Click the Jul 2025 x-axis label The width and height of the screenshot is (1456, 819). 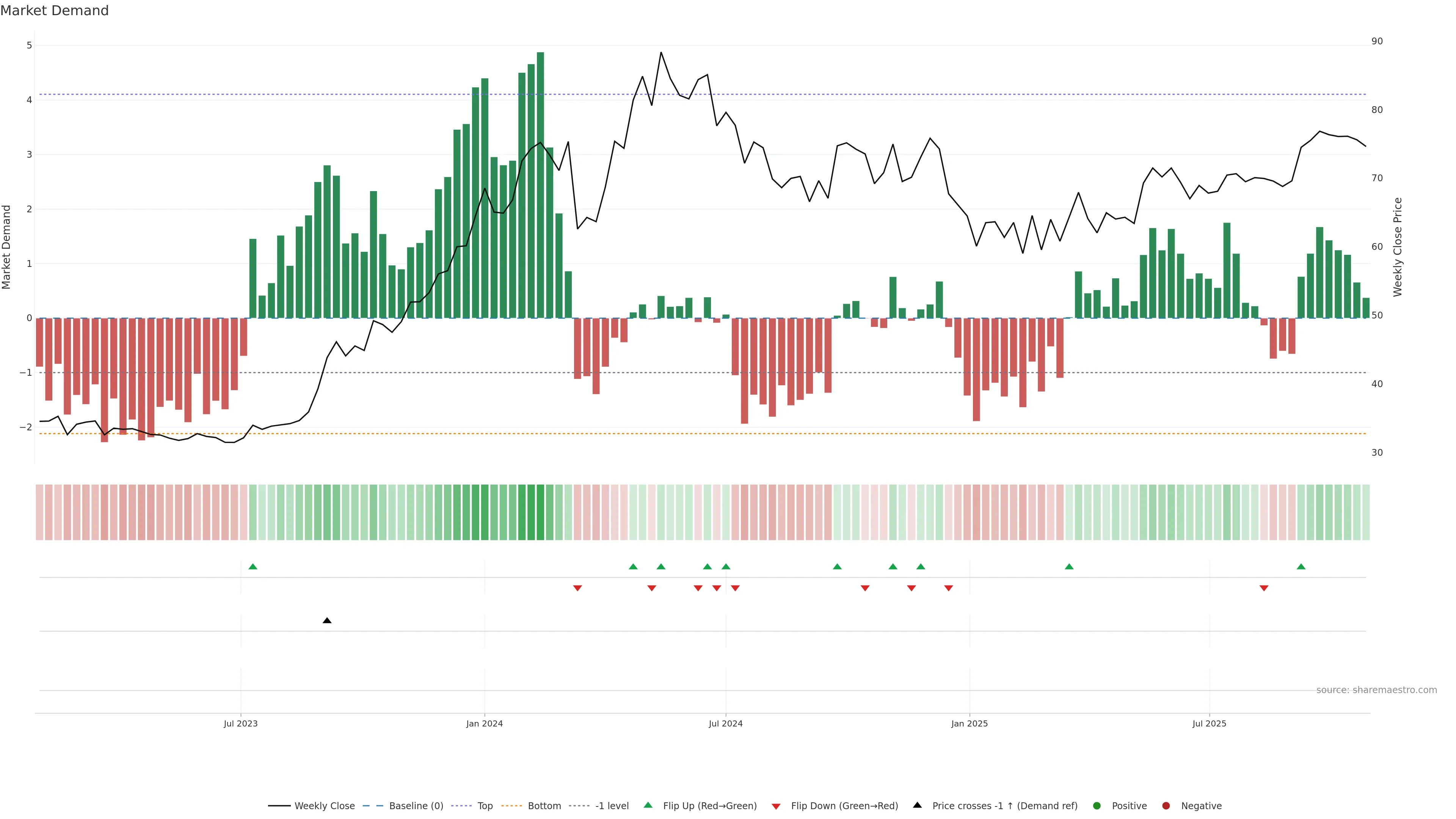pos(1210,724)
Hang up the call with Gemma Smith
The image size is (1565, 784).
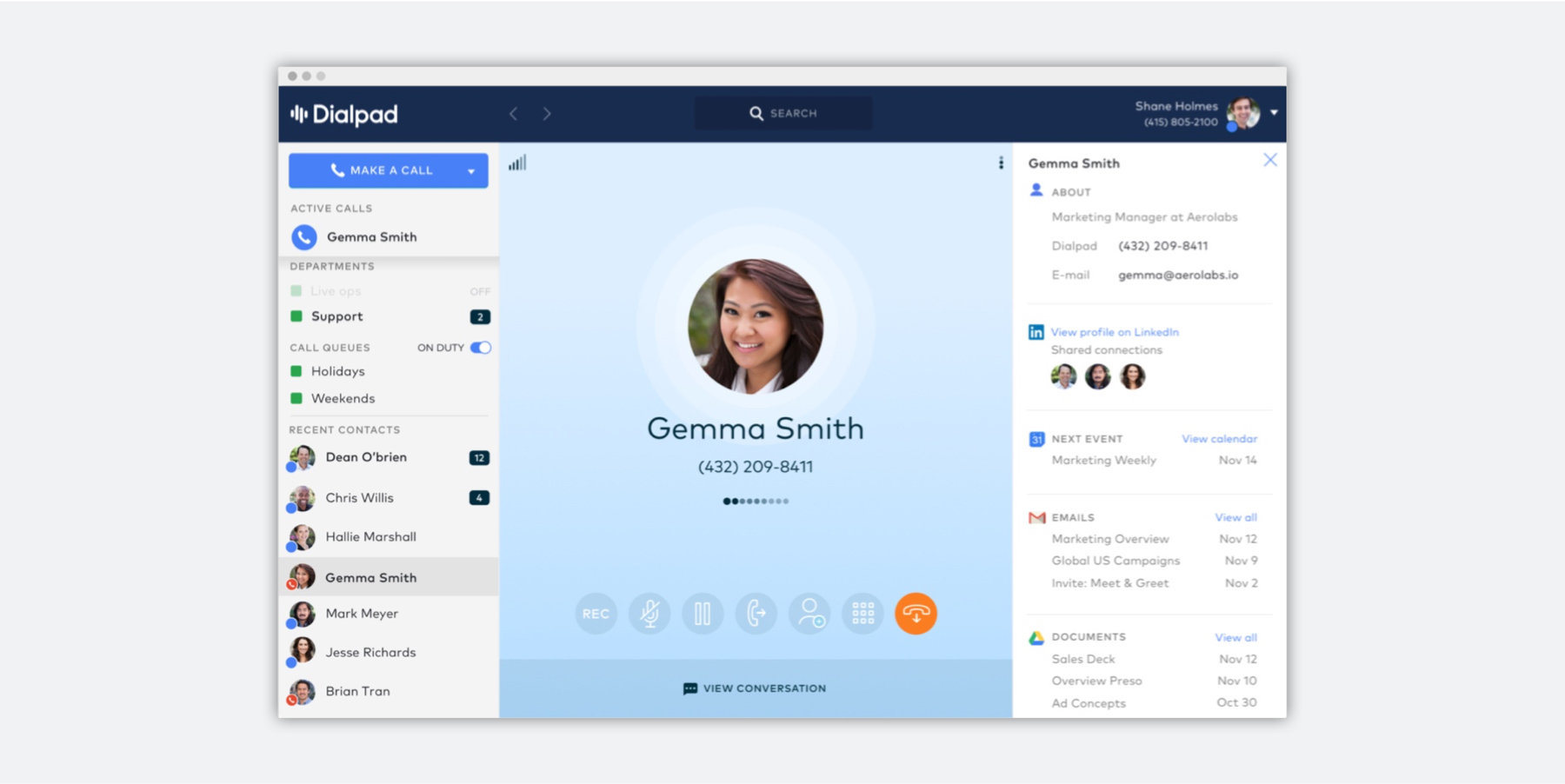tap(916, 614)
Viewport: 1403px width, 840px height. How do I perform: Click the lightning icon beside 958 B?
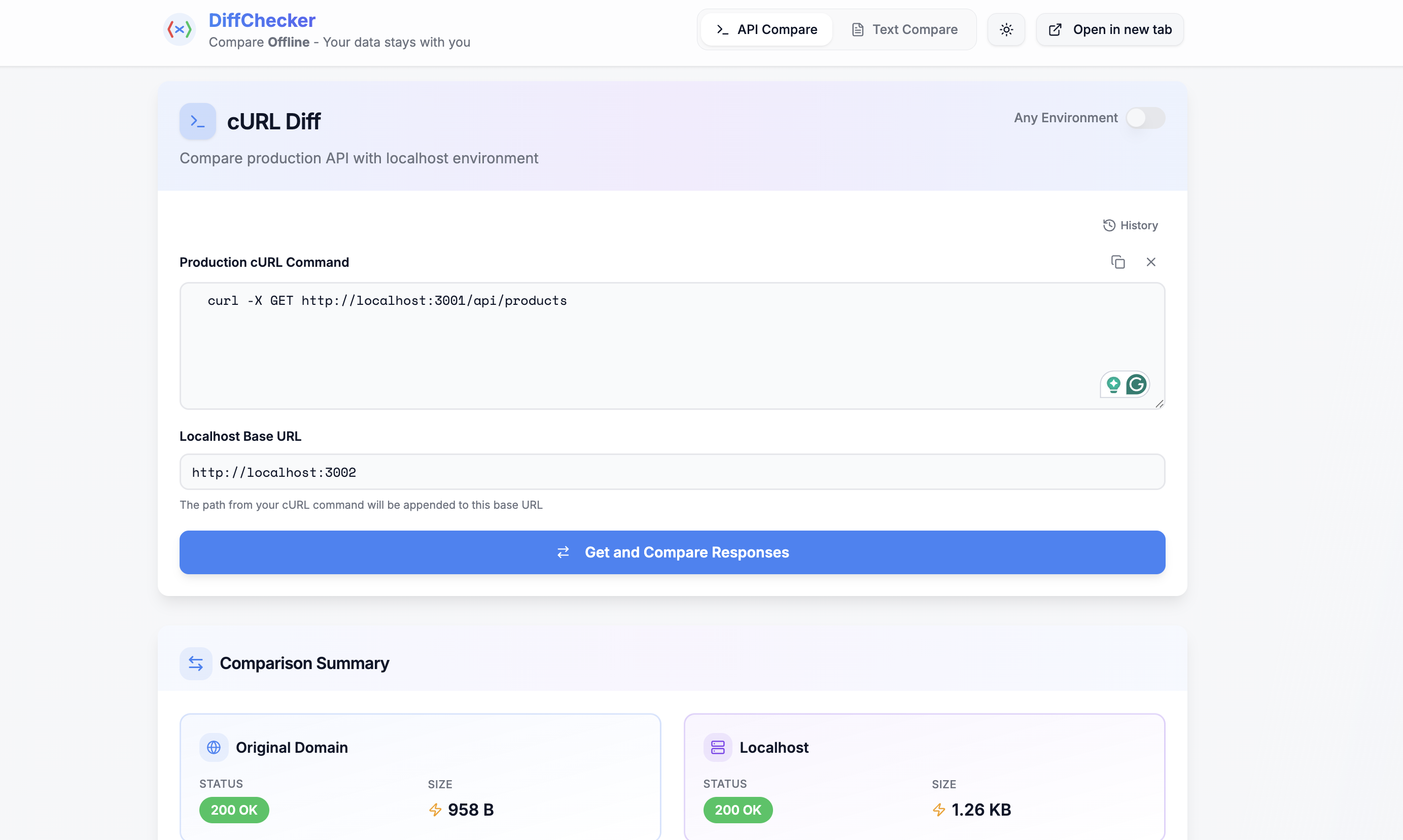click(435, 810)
■ ■ ■ ■ ■
* [Prompt]: Set down word for word, from the line that contains "The image size is (1565, 784)." to the end of the listing above, every line and no picture.

* [Written response]:
The image size is (1565, 784).
tap(916, 614)
Viewport: 1403px width, 840px height. How do I perform: Click the lightning icon beside 958 B?
click(435, 810)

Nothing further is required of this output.